UK Government Select Committee report calls for social media regulation

UK Government Select Committee report calls for social media regulation

Media standards must be applied to social media to prevent democratic abuse. This is among the recommendations from a UK Government Select Committee report on fake news.

A new Government Select Committee report tackles fake news, foreign interference in elections, and the EU Referendum. It’s a must read for anyone that has an interest in the impact of social media on public discourse and democracy itself.

“We are faced with a crisis concerning the use of data, the manipulation of our data, and the targeting of pernicious views.”

“In particular, we heard evidence of Russian state-sponsored attempts to influence elections in the US and the UK through social media, of the efforts of private companies to do the same, and of law-breaking by certain Leave campaign groups in the UK’s EU Referendum in their use of social media.”

The report called Disinformation and ‘fake news’: Interim Report is an important piece of work because it shows how public discourse has been polluted by the weaponised used of social media and networks. Along to way you hear from the 60 witnesses that the committee called.

I’d urge everyone to read the report and in particular its conclusions. A final report in expected to be published later this year. In the meantime, here’s what you need to know.

#1 Definition: fake news is fake news

Fake news is applied to describe everything from blatant lies to any subject with which an individual or organisation disagrees. In an ironic but predictable twist, the report has itself been called out as fake news by critics.

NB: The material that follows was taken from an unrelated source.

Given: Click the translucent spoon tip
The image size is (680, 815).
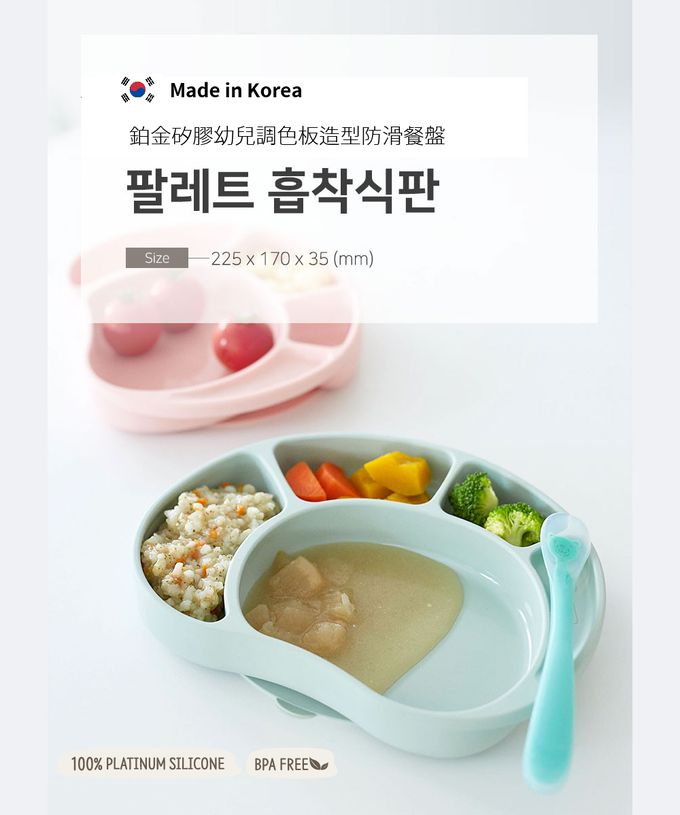Looking at the screenshot, I should 565,540.
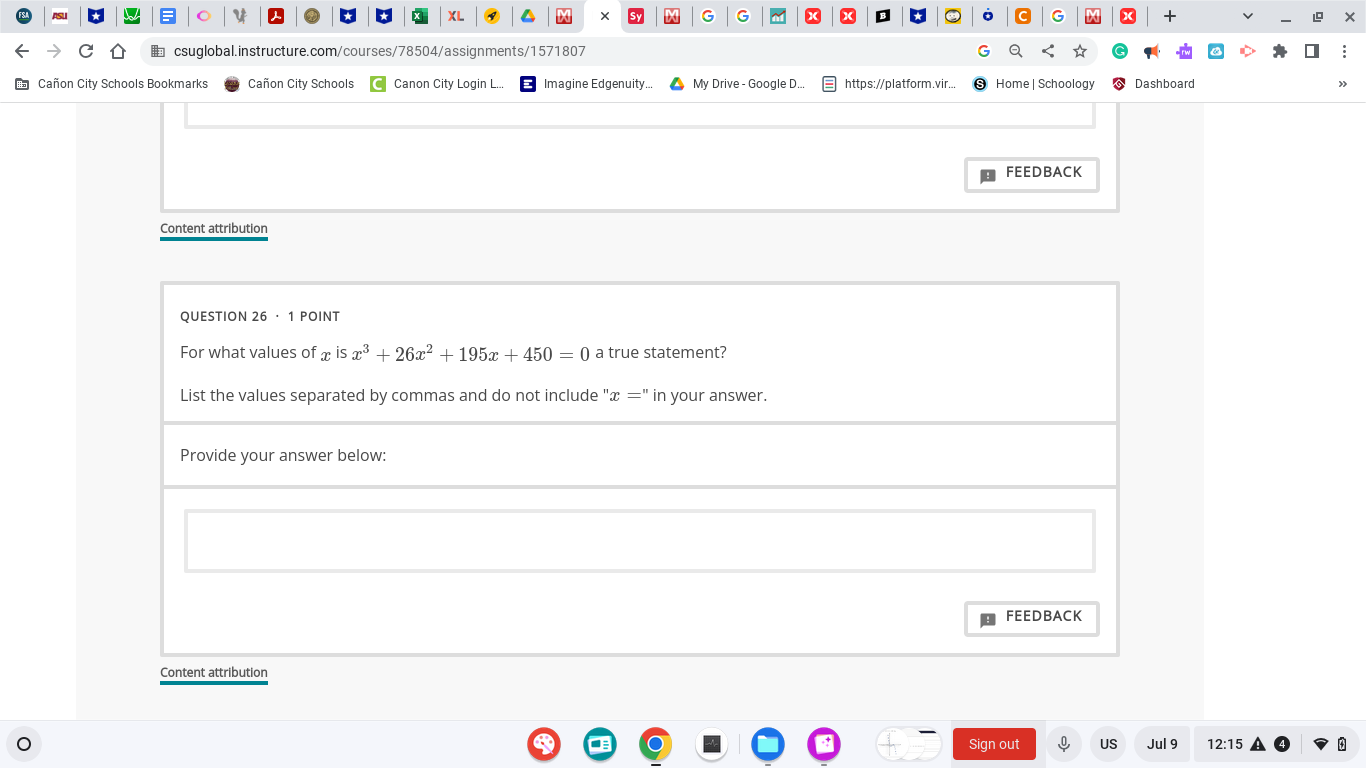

It calls for the Government to reject the term fake news and put forward a definition of the words misinformation and disinformation.

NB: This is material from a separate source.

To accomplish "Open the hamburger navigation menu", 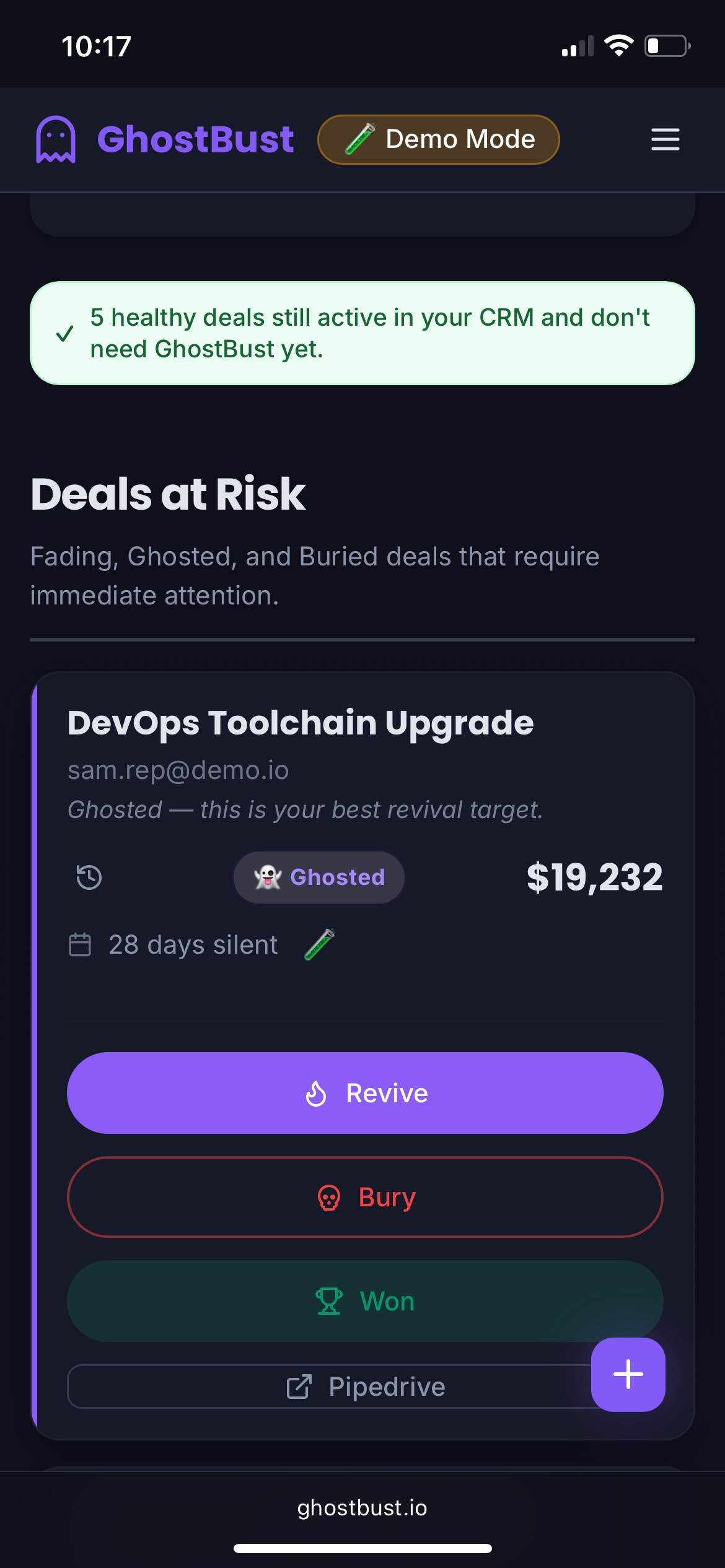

A shared definition, and clear guidelines for companies, organisations, and the Government to follow, there will be a shared consistency of meaning across the platforms, which can be used as the basis of regulation and enforcement.

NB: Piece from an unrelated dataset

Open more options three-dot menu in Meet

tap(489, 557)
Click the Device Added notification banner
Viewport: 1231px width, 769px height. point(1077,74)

The report goes further and call on the Government to support research into the methods by which misinformation and disinformation are created and spread across the internet: a core part of this is fact checking. The report recommends that the Government initiate a working group to create a credible annotation of standards, so that people can see, at a glance, the level of verification of a site.

#2 Social media governance

Legislation lags the development of technology, however the Communications Act 2003 provides the means to enforce content standards for television and radio broadcasters, including rules relating to accuracy and impartiality, as a basis for setting standards for online content. Ofcom is set to propose plans for greater regulation of social media this autumn.

Electoral law needs to be updated to reflect changes in campaigning techniques, and the move from physical leaflets and billboards to online, micro-targeted political campaigning, as well as the many digital subcategories covered by paid and organic campaigning.

#3 Advertising transparency: Facebook criticised

As well as having digital imprints, the Government should consider the feasibility of clear, persistent banners on all paid-for political adverts and videos, indicating the source and making it easy for users to identify what is in the adverts, and the advertiser.

The globalised nature of social media creates challenges for regulators. In evidence Facebook did not accept its responsibilities to identify or prevent illegal election campaign activity from overseas jurisdictions. In the context of outside interference in elections, the committee says that this position is unsustainable. Facebook, and other platforms, must begin to take responsibility for the way in which their platforms are used.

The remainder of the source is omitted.